Now state regulators worry that Florida’s porous gambling laws also might come with a cost: the loss of the $233 million annual check from the Seminole Tribe of Florida under its gambling compact with the state.

Tuesday, lawyers for the Florida Department of Business and Professional Regulation asked the Legislature for help in closing one of the loopholes that, they fear, threatens the compact with the tribe. They were turned away.

The Senate Regulated Industries Committee voted 7-3 to kill a bill that would have given the department the authority to decide what constitutes a slot machine and would have specifically excluded copy-cat games intended to simulate roulette wheels, craps tables, blackjack and other table games at the state’s parimutuels.

After the department imposed new rules on slot machines, a state hearing officer said the department did not have the authority to issue the rule.

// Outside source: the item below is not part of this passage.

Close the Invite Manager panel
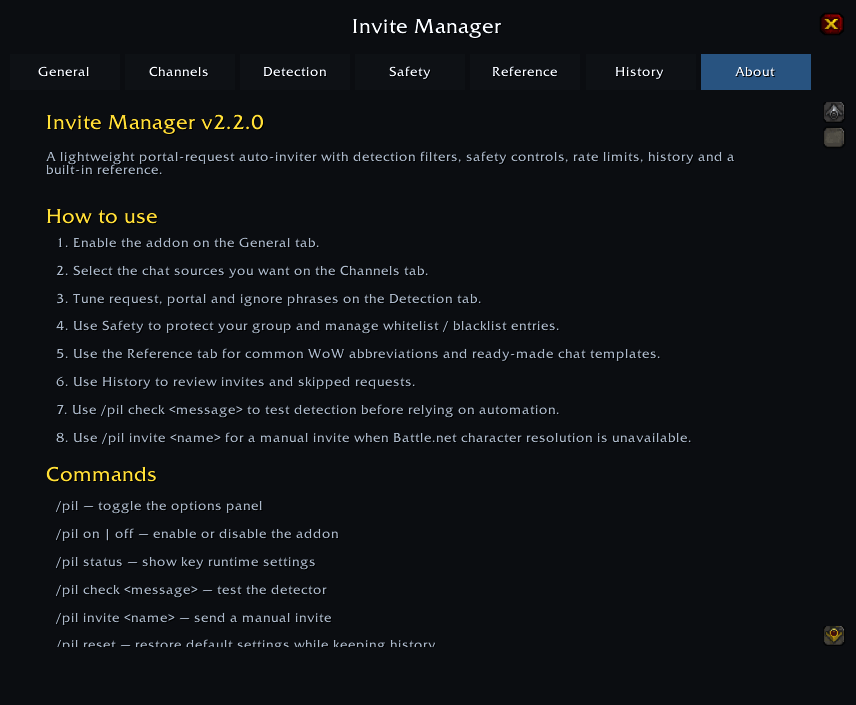 click(x=831, y=24)
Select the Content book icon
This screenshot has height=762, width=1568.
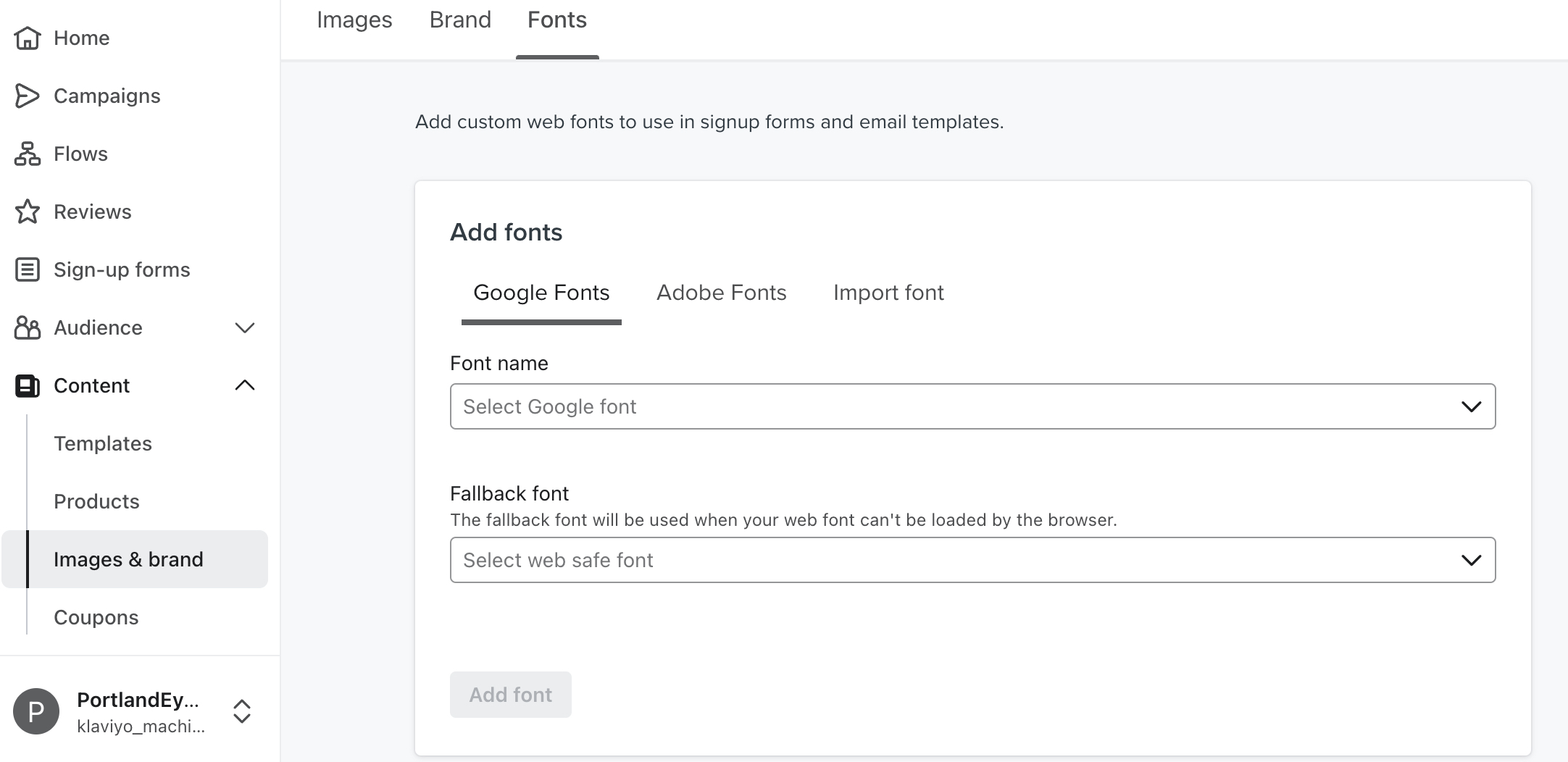tap(27, 385)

The bill, by Sen. Thad Altman, R-Viera, attempted to give the department the authority to issue the rule and target new games that come in “under the ruse of being defined as a slot machine,” Altman said.

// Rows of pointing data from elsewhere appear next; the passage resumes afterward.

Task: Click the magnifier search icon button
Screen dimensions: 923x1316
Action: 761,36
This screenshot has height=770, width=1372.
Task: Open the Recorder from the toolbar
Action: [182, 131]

“We don’t believe the Legislature ever authorized them,’’ said Tim Nugesser, the department’s lobbyist. “We believe they violate the compact.’’

A legal opinion by the tribe’s lawyers says that a Senate proposal to regulate the slot machine look-alikes will violate the compact, but the tribe is not ready to withhold its checks, said Barry Richard, one of the lawyers. If the tribe stops payment, it would also lose its monopoly right to exclusive operation of its games.

But, Richard added, the tribe believes that at Internet cafes around the state, “these are slot machines.’’

“They are proliferating at a rapid rate.” Richard said. “They are competing with the tribe, and they are illegal.”

Under the 2010 compact signed by the state and the Seminoles, the tribe has the exclusive right to operate slot machines outside of Miami-Dade and Broward counties or it can withhold payments to the state.

But the committee agreed with lawyers for the company that makes the games that they operate like slot machines, even though they look like Las Vegas table games.

Meanwhile, with the House and Senate at odds over how to handle the Internet cafes, and the tribe choosing not to challenge the existing law, few expect much to change this session.